Apple vs. Samsung vs. ...
Samsung (NASDAQOTH:SSNLF) and Apple are probably the two highest profile combatants on the technology patent front, taking aim at each other over cell phones and tablets. However, the fighting over cell tech goes even further back, including a dispute between Nokia (NYSE:NOK) and Apple that started in 2009. Samsung didn't get into the fight until 2011, by which point companies as far ranging as Microsoft (NASDAQ:MSFT), Oracle (NYSE:ORCL), and Google (NASDAQ:GOOG), among others, were involved.

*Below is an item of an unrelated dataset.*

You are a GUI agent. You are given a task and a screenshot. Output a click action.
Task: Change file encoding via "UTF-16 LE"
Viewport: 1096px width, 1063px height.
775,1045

Guess what? Renewable power could be the next industry to step into the cage for a patent grudge match.If this sounds like the makings of a World Wrestling cage match, that's because it is. Every one of the companies above, except perhaps Nokia, has plenty of cash and plenty of reason to fight over their tech. And while the outcome of such infighting isn't always clear, the impact of a win or loss can be large, the legal costs are almost certain to be high, and the negative publicity is often ugly.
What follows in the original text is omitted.